Your objective: All records below must be retyped exactly.

Available data:
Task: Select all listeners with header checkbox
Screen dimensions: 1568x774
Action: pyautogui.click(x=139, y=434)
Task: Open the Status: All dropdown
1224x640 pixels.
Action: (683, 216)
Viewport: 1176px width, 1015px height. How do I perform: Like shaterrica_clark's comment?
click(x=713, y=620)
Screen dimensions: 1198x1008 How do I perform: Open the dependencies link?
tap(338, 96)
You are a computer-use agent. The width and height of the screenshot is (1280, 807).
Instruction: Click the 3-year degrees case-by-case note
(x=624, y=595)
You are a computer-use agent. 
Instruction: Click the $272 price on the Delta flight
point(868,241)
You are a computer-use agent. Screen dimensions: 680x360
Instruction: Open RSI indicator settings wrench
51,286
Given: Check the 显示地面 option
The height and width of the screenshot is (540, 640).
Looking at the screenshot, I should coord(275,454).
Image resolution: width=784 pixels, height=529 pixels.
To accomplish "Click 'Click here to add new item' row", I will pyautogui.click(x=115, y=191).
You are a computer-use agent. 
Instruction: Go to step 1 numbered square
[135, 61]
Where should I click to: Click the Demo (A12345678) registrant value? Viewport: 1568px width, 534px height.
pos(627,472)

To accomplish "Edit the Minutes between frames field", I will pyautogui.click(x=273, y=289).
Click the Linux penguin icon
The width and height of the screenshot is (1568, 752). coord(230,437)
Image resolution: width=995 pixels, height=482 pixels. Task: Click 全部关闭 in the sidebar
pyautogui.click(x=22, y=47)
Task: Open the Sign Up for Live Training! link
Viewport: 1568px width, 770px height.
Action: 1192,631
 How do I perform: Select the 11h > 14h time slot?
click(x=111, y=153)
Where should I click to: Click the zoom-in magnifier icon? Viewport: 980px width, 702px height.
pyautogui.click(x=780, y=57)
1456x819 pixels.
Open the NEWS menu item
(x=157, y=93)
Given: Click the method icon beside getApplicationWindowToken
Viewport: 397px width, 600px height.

Answer for this exercise:
Task: Select all listeners with header checkbox
Screen dimensions: 1568x774
Action: pyautogui.click(x=139, y=434)
Task: Open the Status: All dropdown
1224x640 pixels.
Action: (683, 216)
Viewport: 1176px width, 1015px height. How do I perform: Like shaterrica_clark's comment?
click(x=713, y=620)
Screen dimensions: 1198x1008 How do I perform: Open the dependencies link?
tap(338, 96)
You are a computer-use agent. The width and height of the screenshot is (1280, 807).
Instruction: Click the 3-year degrees case-by-case note
(x=624, y=595)
You are a computer-use agent. 
Instruction: Click the $272 price on the Delta flight
point(868,241)
You are a computer-use agent. Screen dimensions: 680x360
Instruction: Open RSI indicator settings wrench
51,286
Given: Check the 显示地面 option
The height and width of the screenshot is (540, 640).
Looking at the screenshot, I should coord(275,454).
Image resolution: width=784 pixels, height=529 pixels.
To accomplish "Click 'Click here to add new item' row", I will pyautogui.click(x=115, y=191).
You are a computer-use agent. 
Instruction: Go to step 1 numbered square
[135, 61]
Where should I click to: Click the Demo (A12345678) registrant value? Viewport: 1568px width, 534px height.
pos(627,472)

To accomplish "Edit the Minutes between frames field", I will pyautogui.click(x=273, y=289).
Click the Linux penguin icon
The width and height of the screenshot is (1568, 752). coord(230,437)
Image resolution: width=995 pixels, height=482 pixels. Task: Click 全部关闭 in the sidebar
pyautogui.click(x=22, y=47)
Task: Open the Sign Up for Live Training! link
Viewport: 1568px width, 770px height.
Action: 1192,631
 How do I perform: Select the 11h > 14h time slot?
click(x=111, y=153)
Where should I click to: Click the zoom-in magnifier icon? Viewport: 980px width, 702px height.
pyautogui.click(x=780, y=57)
1456x819 pixels.
Open the NEWS menu item
(x=157, y=93)
Given: Click the method icon beside getApplicationWindowToken
Viewport: 397px width, 600px height.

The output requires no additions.